Why Is the Japanese Yen a Safe-Haven Currency?
June 19, 2016
Recently there have been a lot of headlines regarding the Yen’s strength (FYI- there’s a distinction shared by the Swiss franc which is also often considered a safe haven currency but that is a another story..) due to market uncertainty surrounding the Brexit issue.
Two factors I wanted to touch on that explains the dynamic of why the Yen is considered a “safe haven” currency:
- Japan has always been a large exporter and has continually exported significantly more goods and services than it imports. The result has been decades of current account surpluses that have positioned Japan as a net creditor to the world. Japan also has the highest debt-to-GDP levels, however, as investopedia stated: traders often balance the high debt level of Japan with its high trade surplus.

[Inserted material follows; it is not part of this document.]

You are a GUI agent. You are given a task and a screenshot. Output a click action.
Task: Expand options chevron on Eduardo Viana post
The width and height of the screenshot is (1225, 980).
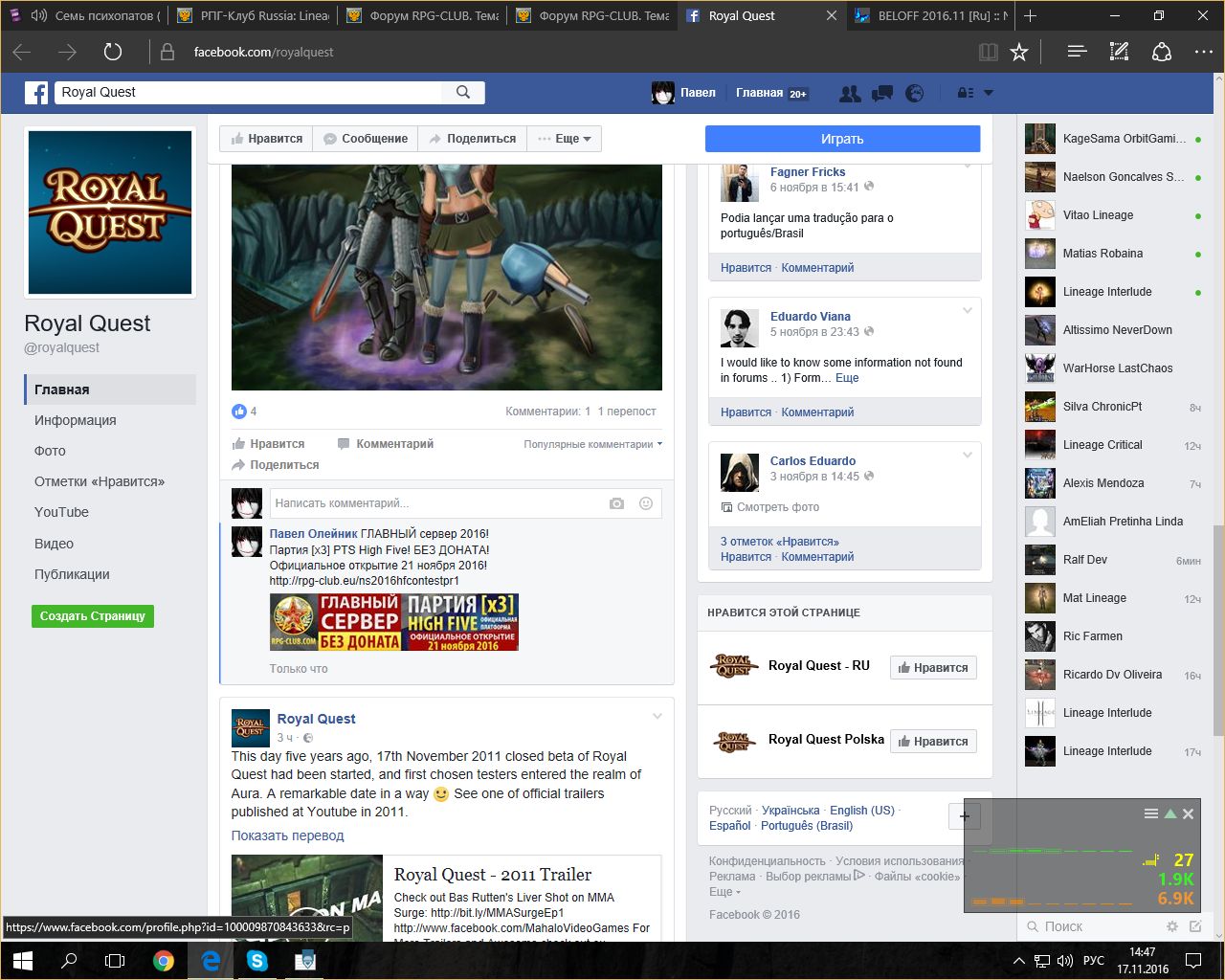click(967, 311)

- The Yen is a favorite to finance currency carry trades since Japan’s interest rate is so low (note at the time of this writing BOJ recently adopted a negative interest rate policy; Japan’s current interest rate is -0.01%). From Investopedia: A carry trade is a strategy in which an investor borrows money at a low interest rate in order to invest in an asset that is likely to provide a higher return. This strategy is very common in the foreign exchange market. So in other words, investors can borrow Yen at a very low interest rate and buy a higher yielding asset/and/or currency.